- [Your instructions]
The expected output is every entry, repeated exactly.

- [Material for the task]
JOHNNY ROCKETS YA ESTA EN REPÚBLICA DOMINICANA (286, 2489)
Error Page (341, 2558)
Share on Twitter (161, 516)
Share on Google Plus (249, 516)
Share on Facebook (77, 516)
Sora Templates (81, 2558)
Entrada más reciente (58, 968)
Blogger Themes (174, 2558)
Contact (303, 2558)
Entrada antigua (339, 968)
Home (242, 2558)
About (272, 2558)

- [Worked solution]
JOHNNY ROCKETS YA ESTA EN REPÚBLICA DOMINICANA (286, 2489)
Error Page (341, 2558)
Share on Twitter (161, 516)
Share on Google Plus (249, 516)
Share on Facebook (77, 516)
Sora Templates (81, 2558)
Entrada más reciente (58, 968)
Blogger Themes (174, 2558)
Contact (303, 2558)
Entrada antigua (339, 968)
Home (242, 2558)
About (272, 2558)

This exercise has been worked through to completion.